All-American girl

With her seventh place at the NCAA championships in Sacramento, Calif., junior Chandra Brewer became the first USF thrower, male or female, to be recognized as an All-American.

Brewer, who made the cross-country trip with three of her USF track and field teammates, was one of only two Bulls to advance to the final round in their event. She secured a spot in Saturday’s finale by finishing ninth in the qualifying round Thursday with a throw of 52 feet, 7 ½ inches on her second of three attempts. The top 12 advanced to the finals. In the finals, she threw 53 feet, 11 ¼ inches on her first of six attempts finishing seventh out of the final 12 competitors.

“It’s great,” USF coach Greg Thiel said. “(Her throw) was also a personal best and a school record, and it was pretty exciting to do that at this meet.”

Brewer also managed to get the Bulls on the team-scoring list by finishing in the top eight. Her two points put USF’s female team in a tie for 62nd place with Wyoming and Santa Barbara. Nebraska’s Becky Breisch won the event with a throw of 58 feet, 3 1/4 inches.

Louisiana State University won the women’s title, followed by Texas and South Carolina. The University of Florida finished fourth.

“We didn’t get shutout,” Thiel said. “Pretty much, every year we’ve gone, we’ve had an All-American score. Out of 325 schools that compete to get here, to do that is pretty good.”
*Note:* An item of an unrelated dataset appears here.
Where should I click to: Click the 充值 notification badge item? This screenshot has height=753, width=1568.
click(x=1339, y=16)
Junior high jumper Jimmy Baxter was the other Bull to advance to the finals round at nationals, ending the qualifying round tied for first place. He needed only one attempt to clear the first three heights, but needed three attempts to clear 7 feet, 1 ¾ inches to earn a spot in the finals.
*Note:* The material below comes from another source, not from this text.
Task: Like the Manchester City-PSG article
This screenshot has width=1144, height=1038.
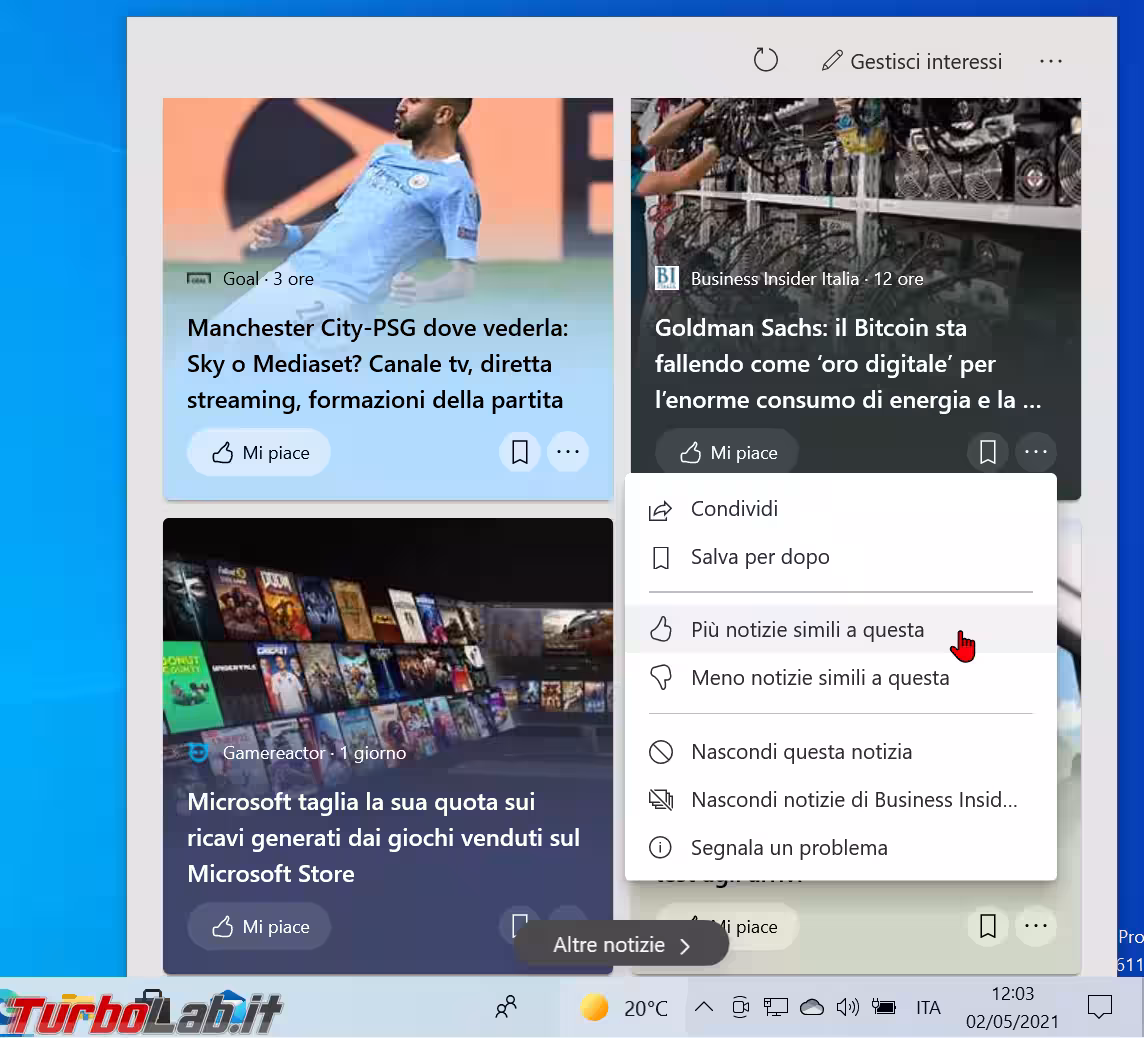Action: tap(259, 453)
“He looked great, and he really jumped well,” Thiel said.

In Saturday’s final, Baxter needed two attempts to clear each of the first two heights, but failed to clear 7 feet, 3 ¼ inches in three attempts, thus ending his shot at a title.
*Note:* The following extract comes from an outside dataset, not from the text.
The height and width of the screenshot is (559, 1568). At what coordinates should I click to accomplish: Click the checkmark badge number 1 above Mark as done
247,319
“He was over it, but he’d just hit (the bar) with his heels,” Thiel said. “It was a real fast surface, and we were changing his approach. He just got too much horizontal speed, and when that happens you just end up hitting the bar before you can clear it.”

Southern California’s David Jaworski won the event by clearing 7 feet, 5 ¾ inches. Southern Mississippi’s Cedric Norman, who ended Baxter’s chance at a third consecutive Conference USA high jump title, finished third. Baxter finished in 11th place with his best jump at 7 feet 1 ¼ inches, two spots better than his 13th-place finish last year.

Although he didn’t get a national title, Baxter was once again named an All-American, giving USF two All-Americans out of four individuals competing.

When asked if he expected half of his athletes to come home with the prestigious honor of being among the nation’s best, Thiel didn’t take long to provide an answer.

“Gosh no,” he said. “We brought three people that had never been here before. They’re all young, so it’s pretty exciting, and they’ll be back. “We’re thrilled to death to come home with two out of four, and we look forward to next year. I think next year we’ll bring even more.”

Junior Dayana Octavien, C-USA’s Female Athlete of the Year and the only Bull to qualify in more than one event, never seemed to find the form that got her to the nationals. After fouling on all three attempts in Wednesday’s discus qualifying round, Octavien fouled in two of three attempts in Thursday’s hammer throw qualifier. Her lone legal throw of 177 feet, 4 inches placed her last in the 28-person field.

“It was just too much for her for the first time,” Thiel said. “Just too much pressure.”

Thiel said even after Octavien fouled on all three attempts Wednesday in the discus, that she had maintained her morale going into Thursday’s hammer throw.

“She wasn’t down at all. She was just bummed out that she let herself get that nervous,” Thiel said. “When you foul on your first (attempt), your nerves just take over sometimes.”

Junior high-jumper Alexis McGaffagan also didn’t make it past the qualifying round. After clearing the opening height of 5 feet, 7 ¼ inches, she failed in three attempts at 5 feet, 8 ¾ inches to finish in a tie for 22nd-place.